Lo vio leerlo. Había confusión en su rostro, y Maggie recordó que no le había hablado de la primera nota.
– Es del asesino.
– ¿Cómo sabe dónde vives y cómo se llama tu marido?
– Está indagando en mi vida, al igual que yo en la suya.
– Dios, Maggie.
– Forma parte del trabajo. No es tan insólito -cerró los ojos y se frotó las sienes-. Nadie contestó al teléfono de la casa parroquial durante horas. Tuvo tiempo de sobra para ir al aeropuerto y volver.
Cuando abrió los ojos, Nick la estaba observando. Se incorporó, sintiéndose repentinamente vulnerable bajo aquella mirada de preocupación. Tenía la silla cerca de la cama. Sus rodillas casi se rozaban. La habitación empezó a dar vueltas, inclinándose a la derecha, moviéndolo todo. Casi esperaba ver los muebles resbalar por el suelo.
– Maggie, ¿te encuentras bien?
Lo miró a los ojos y sintió la corriente eléctrica antes incluso de que sus dedos le tocaran la cara y la palma le acariciara la mejilla. Buscó el contacto, cerró los ojos otra vez y dejó que su cuerpo absorbiera el mareo y la electricidad. De pronto, se apartó bruscamente de la mano y se levantó a duras penas de la cama para alejarse de él. Respiraba con dificultad, y se sostuvo apoyando las dos manos en la cómoda. Alzó la vista y lo vio en el espejo, detrás de ella. Sus miradas se cruzaron en el reflejo, y ella sostuvo la de él aunque lo que veía en sus ojos le provocaba hormigueos en el estómago. En aquella ocasión, no era por el alcohol.
Vio cómo se acercaba por detrás, y sintió su aliento en el cuello antes de que bajara la cabeza para besarlo. La sudadera de los Packers había resbalado por su hombro, y observó en el espejo cómo los labios suaves y húmedos de Nick empezaban a moverse despacio, deliberadamente, desde el cuello hasta el hombro y espalda.

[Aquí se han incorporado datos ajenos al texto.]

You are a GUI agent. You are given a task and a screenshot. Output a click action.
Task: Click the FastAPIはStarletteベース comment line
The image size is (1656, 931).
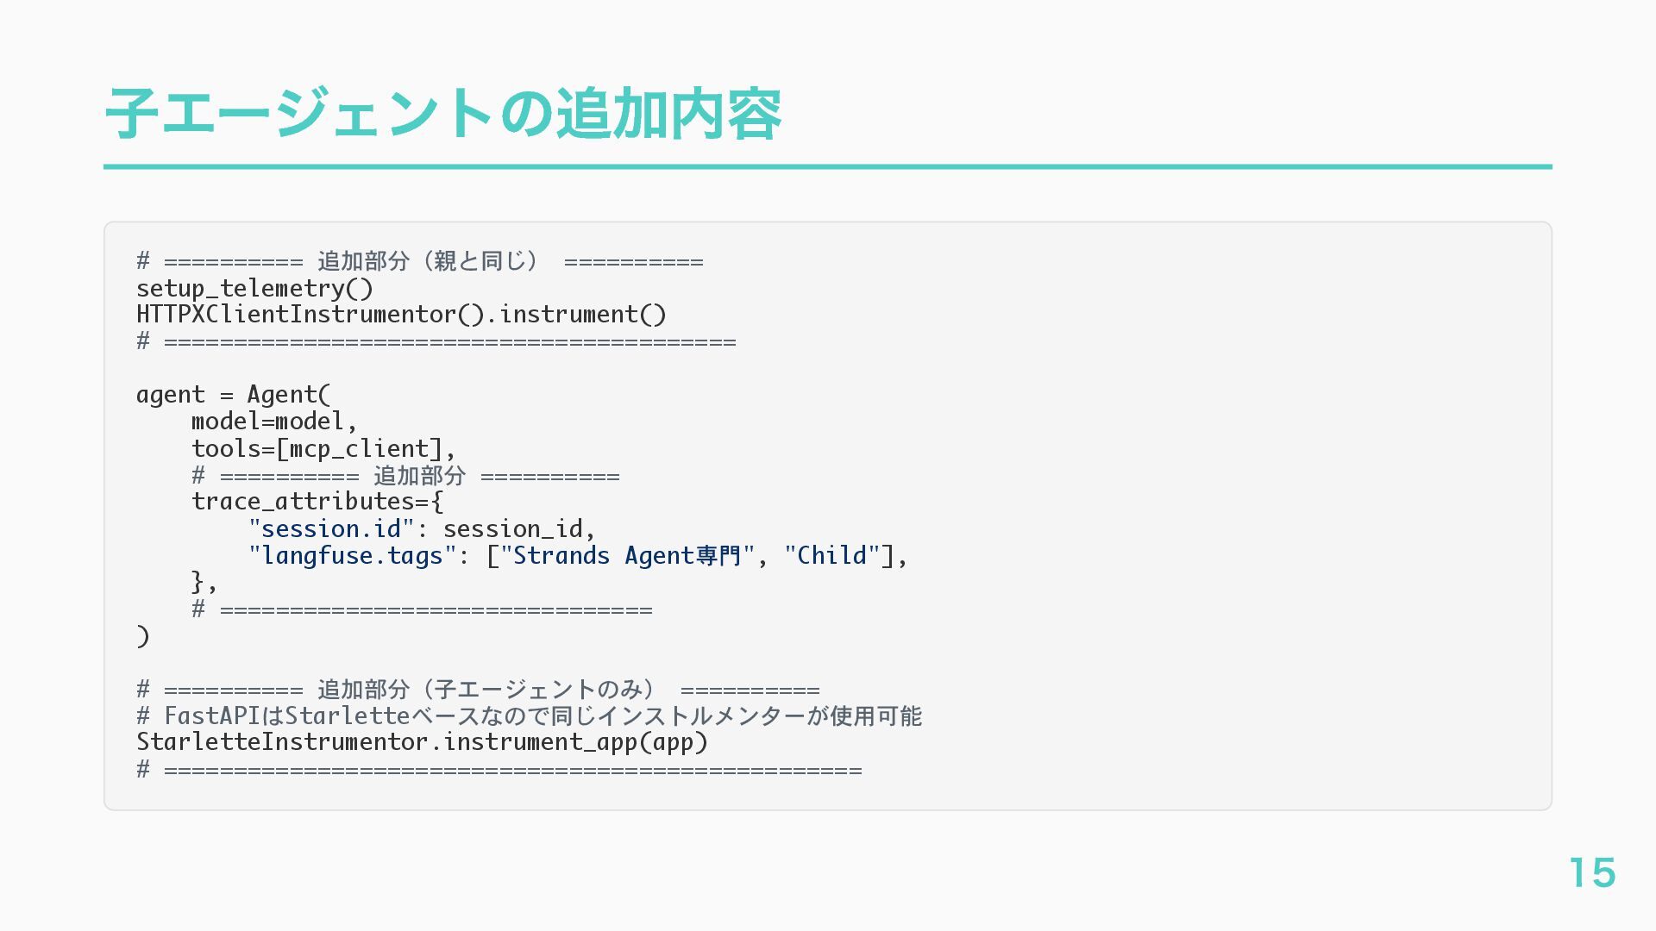[x=529, y=715]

Cuando volvieron a ascender por su cuello, a Maggie le costaba trabajo respirar.
– Nick, ¿qué haces? -jadeó, sorprendida por la reacción e incapaz de controlarla.
– Llevo días queriendo tocarte.
Le lamió el lóbulo de la oreja con la lengua, y Maggie sintió débiles las rodillas. Se recostó en él por temor a caerse.

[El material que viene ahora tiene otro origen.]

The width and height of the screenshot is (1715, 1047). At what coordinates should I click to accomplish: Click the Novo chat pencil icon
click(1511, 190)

– No es buena idea -brotó como un susurro, en absoluto convincente. Y, desde luego, no impidió que Nick le rodeara la cintura con sus manos grandes y firmes y apoyara una palma en su estómago, desatando un estremecimiento por su espalda y haciendo que el hormigueo del estómago se propagara entre sus muslos-. Nick…

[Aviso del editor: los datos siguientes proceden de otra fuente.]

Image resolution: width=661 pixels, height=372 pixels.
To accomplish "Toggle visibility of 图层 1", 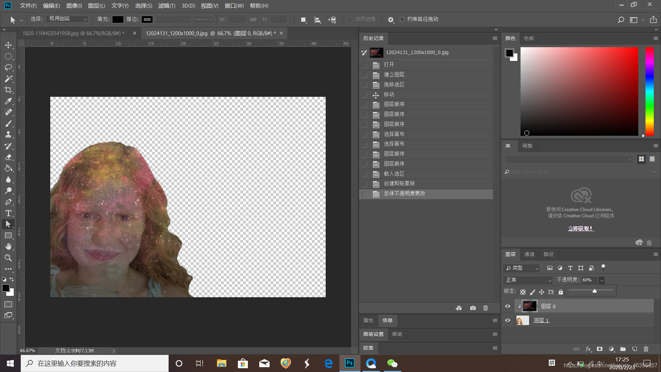I will 507,320.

Era inútil. No podía hablar, no podía respirar, y los labios suaves y apremiantes de Nick la devoraban con tiernas y húmedas exploraciones al tiempo que deslizaba las manos por su cuerpo. Maggie vio el vendaje que tenía en torno a los nudillos. Quería preguntarle lo que había ocurrido, pero no podía concentrarse en nada salvo en respirar.